Lier la réforme des retraites avec le "problème majeur" de l'emploi des seniors doit être "au coeur du débat" sur les retraites en France, sinon "il sera difficile d'avancer", ont estimé lundi deux spécialistes des systèmes de retraites au sein de l'OCDE.

A l'heure où les concertations entre les partenaires sociaux et le gouvernement français sur la réforme des retraites viennent de débuter, deux spécialistes des systèmes de retraites au sein de l'OCDE ont estimé qu'il était nécessaire de lier ce débat à l'emploi chez les seniors.

« Si la réforme des retraites en France est si difficile même si tout le monde a en tête les éléments démographiques, c'est qu'on a un problème majeur d'emploi des seniors. Le coeur du débat doit être de lier la réforme des retraites avec l'emploi des seniors, sinon il sera difficile d'avancer », a noté Martine Durand devant l'Association des journalistes de l'information sociale (Ajis).

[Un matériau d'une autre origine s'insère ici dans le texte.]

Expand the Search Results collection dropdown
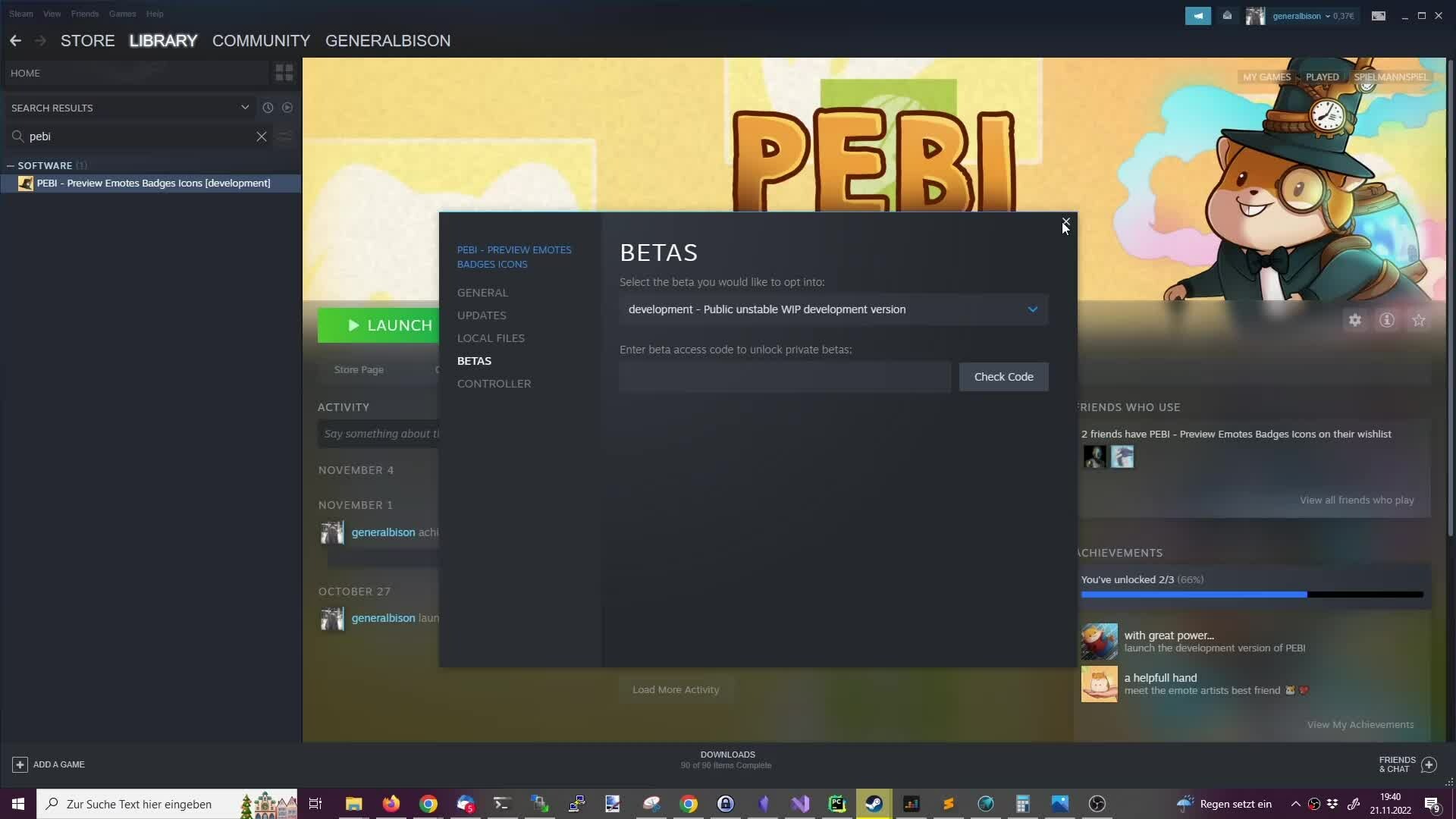245,108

Et d'évoquer une interrogation souvent citée : « s'il y a une augmentation de l'âge légal de départ en retraite, mais si c'est pour que les gens se retrouvent au chômage, en quoi cela va-t-il améliorer le système de protection sociale ? ».

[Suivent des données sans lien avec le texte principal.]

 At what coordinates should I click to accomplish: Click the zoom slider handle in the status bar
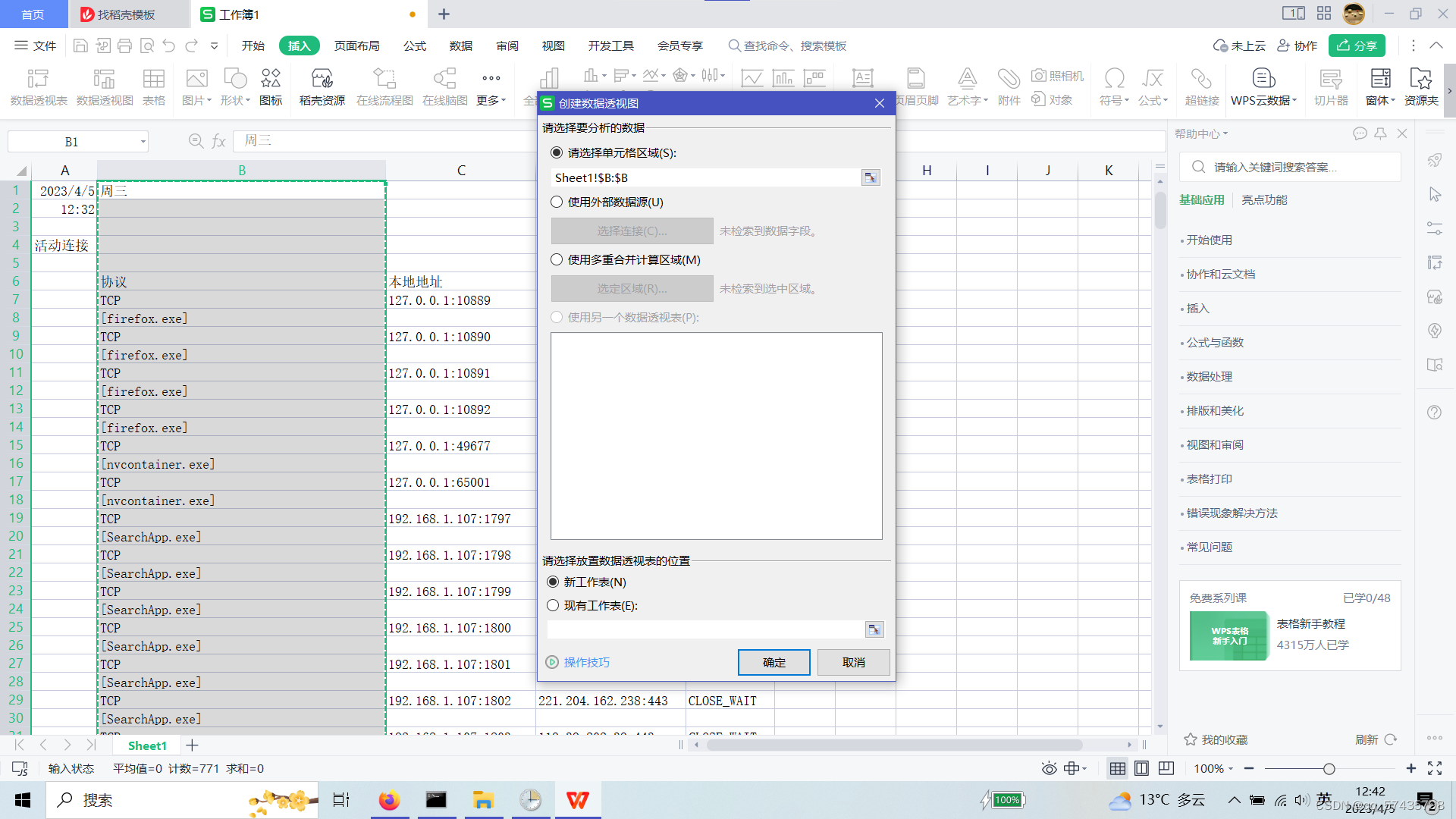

En France, a souligné cette experte, « les entreprises et les syndicats sont d'accord pour faire partir les seniors parce qu'on considère que le marché du travail et les conditions de travail pour les seniors ne sont pas bonnes et qu'on ne souhaite plus travailler après un certain âge ».

En plus d'« augmenter l'emploi des seniors », la nouvelle réforme des retraites en France doit « assurer l'équilibre financier du système sans avoir d'effet désincitatif sur le marché du travail », a considéré Mme Durand, en ajoutant qu'« une trop forte hausse des cotisations alourdirait le coût du travail ce qui n'est pas jouable à terme pour la compétitivité ».

Dans l'OCDE, « la majorité des pays ont fait plutôt des réformes à petits pas en changeant des paramètres, comme la France qui a déjà changé pas mal son système », a-t-elle observé, en notant que la plupart ont « pratiquement joué sur tous les paramètres, pas seulement sur l'âge et sur la durée de travail, mais aussi sur une hausse des cotisations ou une baisse du taux de remplacement ».

Et « dans beaucoup de cas où la réforme des retraites a été un succès, il y a eu une longue concertation entre tous les partis politiques, comme en Suède », a précisé sa collègue Monika Queisser, notant qu'« en Suède, où la réforme est souvent citée en exemple, il a fallu presque 14 ans pour arriver à des résultats ».

Les systèmes de retraites doivent permettre d'« éviter la pauvreté », d'assurer « l'équité intergénérationnelle et intragénérationnelle » et de « trouver une viabilité financière à long terme », ont jugé ces deux expertes, en notant qu'il est « très difficile d'atteindre tous ces objectifs en même temps ».

Pour Mme Queisser, la France compte « plus de filets de sécurité que d'autres pays » pour éviter la paupérisation des personnes n'ayant pas travaillé assez pour avoir une retraite minimale pour vivre.

Quant à la prise en compte de la pénibilité du travail pour la retraite, elle a jugé « difficile de définir les professions pénibles », d'autant que « la pénibilité n'est plus seulement physique mais aussi liée au stress au travail ».